» ASSIGNED TASK: Begin at the line below that has "Toggle the Ignore Case 'Aa' option" and stop after the line that has "Given: Select the Y mirror axis radio button". Please restate only those lines, word for word.

» EXERCISE INPUTS:
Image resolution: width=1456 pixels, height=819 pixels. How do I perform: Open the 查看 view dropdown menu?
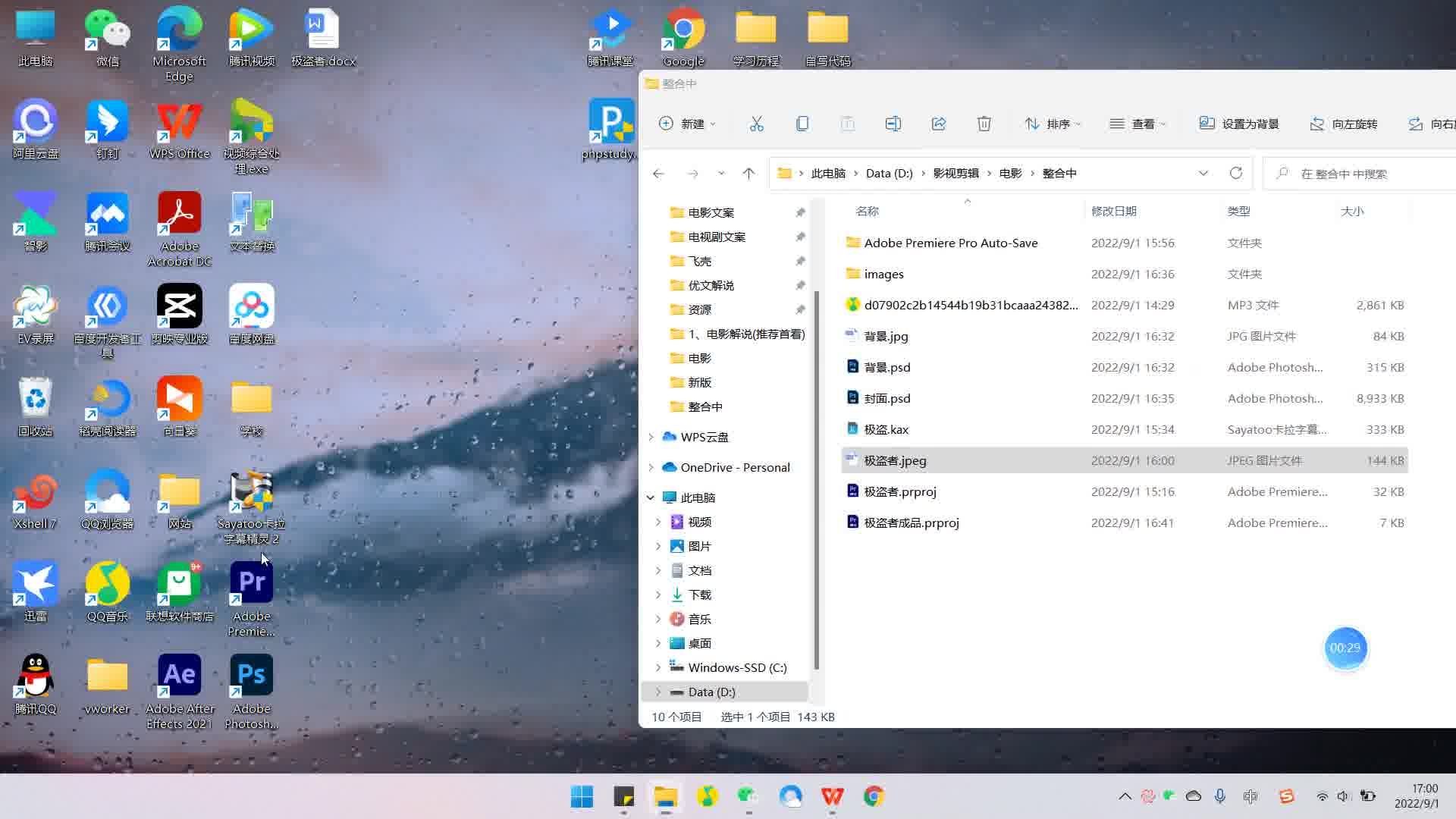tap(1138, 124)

==

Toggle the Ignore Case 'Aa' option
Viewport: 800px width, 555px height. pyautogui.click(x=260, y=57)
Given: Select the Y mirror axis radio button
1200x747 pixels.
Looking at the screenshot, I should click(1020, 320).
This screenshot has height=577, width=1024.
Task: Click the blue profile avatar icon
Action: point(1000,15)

» FINAL ANSWER:
Toggle the Ignore Case 'Aa' option
Viewport: 800px width, 555px height. pyautogui.click(x=260, y=57)
Given: Select the Y mirror axis radio button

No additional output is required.